Satu kata yang menggambarkan situasi sekarang ini. Tak hanya 2 waktu istirahat yang nyaris tersita sempurna, namun sepulang sekolah pun Jeya tak langsung bisa bernapas lega. Ia kembali datang ke ruang OSIS melanjutkan membuat hiasan-hiasan panggung yang memang materialnya baru datang tadi pagi itu.

"Je ini potongannya gimana? Diserongin aja?" Divia yang mengganti roknya dengan celana training dan rambut digulung dengan tusukan pulpen sebagai penyangganya.

"Iya serongin aja, buat 3 ya, Div."

"Kalo ini bagusnya yang kuning apa oren Kak Je?" Jola mengacungkan sebuah papan yang sudah separuhnya diwarnai. Warna yang berbeda juga mengotori tangan dan wajahnya.

"Kuning aja biar lebih soft."

"Je, ini yang udah jadi gue kumpulin di kardus yang pendek ya." Amara memeluk berbagai bentuk bunga lalu berjalan ke arah pojok.

"Iya, di sana aja, Ra."

Sesuai dengan yang pernah Reza katakan waktu itu dan dia benar-benar mendisiplinkan anak buahnya dengan baik, Jeya tak terlalu banyak bertindak. Bukan karena benar-benar tak mau, Jeya mampu, namun semua kesempatan dan waktunya habis untuk menjawab pertanyaan anak-anak lain yang mengeksekusi proses pengerjaannya.

"Si Galih mana anjir, beli rujak aja lamanya kebangetan, butuh di-charge nih tubuh gue." Divia yang sudah selesai memotong itu berbaring ke lantai, mengambil waktu untuk mengistirahatkan tubuhnya sejenak.

"Mungkin yang di depan udah nggak ada, dia pasti nyari dulu. Lagian kalian udah kayak yang ngidam aja beli rujak," Amara mendekat, mengambil bunga-bunga lagi lalu memasukkan ke dalam kardus.

"Lo bilang gitu karena lo anti pedas. Rujak itu solusi terbaik di kala tubuh kita diforsir kayak gini." Divia merentangkan tangannya dengan wajah yang berekspresi ngiler.

"Tuh Kak Galih dateng. Udah yuk semuanya-semuanya istirahat dulu. Simpen-simpen!"

Sesuai komando Jola, mereka semua meninggalkan pekerjaan-pekerjaan mereka. Berpindah ke sisi ruangan yang kosong lalu mulai memburu bawaan Galih yang sudah seperti kurir catering.

"Punya gue yang mana, Lih?" tanya Amara seraya membuka-buka kresek.

"Cari sendiri, gue mau ngasih punya Sica sama Ganesh dulu." Karena tak seperti yang lain, Ganesh dan Sica hanya menitip air mineral dan roti. Bahkan mereka menjadi dua orang yang tetap stay di kursi dengan laptop masing-masing.

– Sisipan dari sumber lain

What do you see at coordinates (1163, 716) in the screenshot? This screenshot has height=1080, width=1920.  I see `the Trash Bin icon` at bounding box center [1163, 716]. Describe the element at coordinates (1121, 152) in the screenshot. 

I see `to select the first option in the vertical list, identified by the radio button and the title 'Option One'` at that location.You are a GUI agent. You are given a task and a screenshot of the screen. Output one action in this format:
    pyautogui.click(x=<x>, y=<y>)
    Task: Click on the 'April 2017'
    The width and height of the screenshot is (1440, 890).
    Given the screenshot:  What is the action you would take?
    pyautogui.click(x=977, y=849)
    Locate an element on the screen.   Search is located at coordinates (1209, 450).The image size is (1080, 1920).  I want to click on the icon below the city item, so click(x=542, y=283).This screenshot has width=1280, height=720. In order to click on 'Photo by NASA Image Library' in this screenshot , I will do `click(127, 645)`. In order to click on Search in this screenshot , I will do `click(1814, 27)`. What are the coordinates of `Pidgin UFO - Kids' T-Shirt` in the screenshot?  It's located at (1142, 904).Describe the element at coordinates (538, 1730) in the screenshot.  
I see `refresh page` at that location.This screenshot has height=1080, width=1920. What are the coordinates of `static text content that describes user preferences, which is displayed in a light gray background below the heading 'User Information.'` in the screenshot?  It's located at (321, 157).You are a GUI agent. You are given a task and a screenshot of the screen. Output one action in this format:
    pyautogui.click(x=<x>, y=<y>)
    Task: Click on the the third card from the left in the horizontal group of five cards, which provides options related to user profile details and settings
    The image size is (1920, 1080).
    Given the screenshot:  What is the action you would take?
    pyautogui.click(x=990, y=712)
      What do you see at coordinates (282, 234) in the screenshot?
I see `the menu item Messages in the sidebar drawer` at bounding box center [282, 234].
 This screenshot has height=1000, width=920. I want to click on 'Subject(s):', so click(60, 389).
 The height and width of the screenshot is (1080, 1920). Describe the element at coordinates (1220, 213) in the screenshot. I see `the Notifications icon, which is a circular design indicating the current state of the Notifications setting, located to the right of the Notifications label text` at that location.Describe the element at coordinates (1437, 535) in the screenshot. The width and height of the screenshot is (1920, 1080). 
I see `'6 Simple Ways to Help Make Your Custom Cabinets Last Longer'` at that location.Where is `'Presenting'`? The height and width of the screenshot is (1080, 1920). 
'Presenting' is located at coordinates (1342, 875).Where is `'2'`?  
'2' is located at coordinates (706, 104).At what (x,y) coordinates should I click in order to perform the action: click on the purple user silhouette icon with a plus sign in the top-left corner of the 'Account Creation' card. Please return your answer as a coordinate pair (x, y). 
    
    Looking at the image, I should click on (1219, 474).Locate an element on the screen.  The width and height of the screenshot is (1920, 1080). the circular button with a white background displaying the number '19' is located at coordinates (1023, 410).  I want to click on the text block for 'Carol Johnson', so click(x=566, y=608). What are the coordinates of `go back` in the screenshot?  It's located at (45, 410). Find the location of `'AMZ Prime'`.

"Eh, Je ini enak banget nggak sih?" ucap Divia yang sudah mulai memakan rujaknya. Matanya terlihat berbinar. Raut lelah tadi seolah hilang seketika.

"Eh bener enak, ini kayaknya emang bukan dari depan, soalnya dulu pernah beli tapi rasanya nggak kayak gini." Jeya tersenyum menikmati cita rasa yang memanjakan di dalam mulutnya.

"Siapa dulu dong yang belinya, Galih." Galih kembali kemudian duduk bergabung dengan mereka.

"Galih belinya di mana?" tanya Jeya.

"Di deket lampu merah."

"Ih itu mah jauh banget."

"Demi Jeya apa sih yang enggak."

"Huuuu!!!"
Bukannya diapresiasi, pengorbanan Galih itu justru disoraki yang lainnya.

"Buaya lagi nyepik-nyepik anjir!"

"Kak Galih tolong ya, keganjenanya dijaga."

"Lih basi sumpah, geli gue dengernya."

Galih menghela napas. Karena tak satu pun kalimat positif yang ditujukan padanya. Padahal dia sudah mencari pesanan mereka jauh-jauh. "Kalian kenapa sih benci banget gue berusaha. Apa salahnya gue berjuang? Bukannya didukung, malah dijatuhin."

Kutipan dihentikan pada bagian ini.